After yesterday's diary was sent the breeze filled in with a few more knots
and we had a fantasic sail with our #1 Asym in a rolling swell of about 0.5
metres. The sea was so benign that we opened the forward hatch for a
delightful breeze through the cabin. We also looked at the weather and saw
that everybody was in much the same situation as us so that was comforting.

With such easy conditions, we used the opportunity to do a major clean (we
take it in turns to clean through the boat every day) and dry the wet things
out. One of the spinnaker halliards had chaffed through the sheath so that
was respliced.

With the help of Diverse Yachts we have also found the source of our
instrument problem. Two terminals on our main instrument processor have
burnt out. We are very fortunate that the problem did not cause a serious
electrical fire. The damage probably extends to components on the relevant
circuit board so we are now waiting for B&G's proposals. There is no
prospect of the problem being fixed whilst we are at sea so we will continue
to sail conservatively at night, flying a spinnaker at night only when
control is relatively easy. We have also been informed that the relevant
circuit board also controls our compass, which explains how we came to be 90
miles further west than planned, three nights ago, and ran into that front.
Since we started monitoring the compass we have found a random error in our
heading of up to 40 degrees.

Our EFOY methanol fuel cell has worked incredibly well. We have not used our
engine at all to charge batteries. We have about 50 hours of methanol left
which should just last until we arrive.

For those who participated in our sweepstake, no flying fish came on deck
last night. However two whales suraced and blew very close to the boat, the
closest about 30 metres away, A bit scary! Soon after that we were joined by
a large school of porpoises which played around the bow for a long tme -
surprising since we were only doing 6 knots.
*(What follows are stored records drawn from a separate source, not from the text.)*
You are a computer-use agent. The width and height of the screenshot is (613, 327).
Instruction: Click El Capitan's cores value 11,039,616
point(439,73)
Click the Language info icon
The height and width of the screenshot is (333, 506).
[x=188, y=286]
Since early morning the breeze has built and we have a good F4, powering
along at 9 knots with orange main, grey spinnaker staysail and white #2 AP
spinnaker - all very colourfull. The sky is typical tropical Atlantic,
scattered white cumulus some with very high plumes that may delevelop in
squalls later in the afternoon. Last night was incredibly clear. Sometimes
we though we saw a boat only for it to be a star on the horizon. We have
Orion looking over us every night.

Everyone is well, barring assorted minor injuries. One of the crew is
getting married in St Lucia (something we are all looking forward to) and
has a foot that is black and blue from an injury sustained before we
started. He will make it to the altar (beach) even if we have to carry him,
he says! Our nappy rash cream is being applied liberally by those with
barnacle bum which seems to be doing the trick.

The treat last night was chocolate sponge pudding with hot chocolate sauce.